AFull balance over-populates the minority space, creating a dense synthetic cluster that the model memorises; 0.75 adds diversity without crowding the feature space
Bsampling_strategy=1.0 always causes overfitting and should never be used
CThe grid search metric (F1-macro) is biased toward lower sampling strategies
D1.0 means no oversampling, which explains the lower score
At full balance (1.0), SMOTE may generate too many synthetic points in the already-dense minority region, causing the model to fit the synthetic distribution rather than the true one. 0.75 gives partial rebalancing that adds signal at the boundary without swamping the feature space. The best ratio is always dataset-specific — always tune it.
Q04
For XGBoost on imbalanced data, what is scale_pos_weight and how does it differ from SMOTE?
Ascale_pos_weight duplicates minority rows before training, exactly like ROS
Bscale_pos_weight generates synthetic minority samples using k-NN interpolation
CBoth methods are identical in effect — scale_pos_weight is just the XGBoost name for SMOTE
Dscale_pos_weight applies a single gradient weight (n_majority / n_minority) to the loss function during training; SMOTE physically adds new samples to the training set before fitting
scale_pos_weight=9 tells XGBoost to weight each minority gradient update 9× more heavily.
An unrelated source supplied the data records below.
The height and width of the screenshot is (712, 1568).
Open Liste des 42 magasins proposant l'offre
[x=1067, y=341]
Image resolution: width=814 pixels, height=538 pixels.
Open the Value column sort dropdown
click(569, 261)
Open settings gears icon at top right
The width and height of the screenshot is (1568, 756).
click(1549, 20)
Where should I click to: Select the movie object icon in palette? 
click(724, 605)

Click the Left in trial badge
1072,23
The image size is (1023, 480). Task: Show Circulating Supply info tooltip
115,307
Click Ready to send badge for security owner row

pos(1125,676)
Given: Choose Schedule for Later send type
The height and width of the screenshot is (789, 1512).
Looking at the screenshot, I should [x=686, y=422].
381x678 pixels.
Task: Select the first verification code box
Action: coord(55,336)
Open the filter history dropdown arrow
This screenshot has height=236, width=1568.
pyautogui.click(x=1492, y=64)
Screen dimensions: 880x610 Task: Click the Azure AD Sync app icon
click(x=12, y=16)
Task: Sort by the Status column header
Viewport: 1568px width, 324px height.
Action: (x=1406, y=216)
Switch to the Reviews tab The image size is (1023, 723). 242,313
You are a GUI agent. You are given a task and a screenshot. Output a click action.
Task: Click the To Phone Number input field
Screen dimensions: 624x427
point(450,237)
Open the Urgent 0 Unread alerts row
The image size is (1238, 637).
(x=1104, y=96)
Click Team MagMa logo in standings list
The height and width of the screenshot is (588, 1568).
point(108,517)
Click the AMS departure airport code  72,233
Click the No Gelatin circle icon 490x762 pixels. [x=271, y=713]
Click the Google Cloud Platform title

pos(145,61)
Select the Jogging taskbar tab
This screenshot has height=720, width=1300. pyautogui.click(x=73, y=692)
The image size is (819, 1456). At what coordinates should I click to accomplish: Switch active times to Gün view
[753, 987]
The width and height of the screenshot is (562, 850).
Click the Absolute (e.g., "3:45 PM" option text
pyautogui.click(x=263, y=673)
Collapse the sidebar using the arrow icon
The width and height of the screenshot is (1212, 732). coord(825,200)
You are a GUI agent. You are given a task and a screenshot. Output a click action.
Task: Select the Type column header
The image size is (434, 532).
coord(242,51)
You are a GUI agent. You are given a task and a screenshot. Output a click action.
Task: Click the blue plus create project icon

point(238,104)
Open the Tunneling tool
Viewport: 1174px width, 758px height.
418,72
It does not change the data — it changes the optimisation. SMOTE creates new samples that participate in tree splits as genuine data points. At high imbalance, SMOTE often wins because it gives the tree more actual splitting opportunities on minority boundaries.
Q05
Which metric is most appropriate as the primary evaluation criterion for a 20:1 imbalanced binary classifier?
AAccuracy — the most widely understood metric and appropriate for any classification task
BROC-AUC — it is threshold-independent and handles imbalance perfectly
CPR-AUC (average precision) — it focuses on the minority class and degrades correctly when a model is no better than random on that class
DF1 score — it is always the correct choice for imbalanced datasets
ROC-AUC can be inflated by a large TN pool — at 20:1 a model can score 0.85 ROC-AUC while barely identifying any minorities. PR-AUC is anchored to the minority class: a random classifier has PR-AUC ≈ 5% (the class prevalence) at 20:1, so every point of improvement is meaningful. F1 is good for a fixed threshold but misses the full picture across thresholds.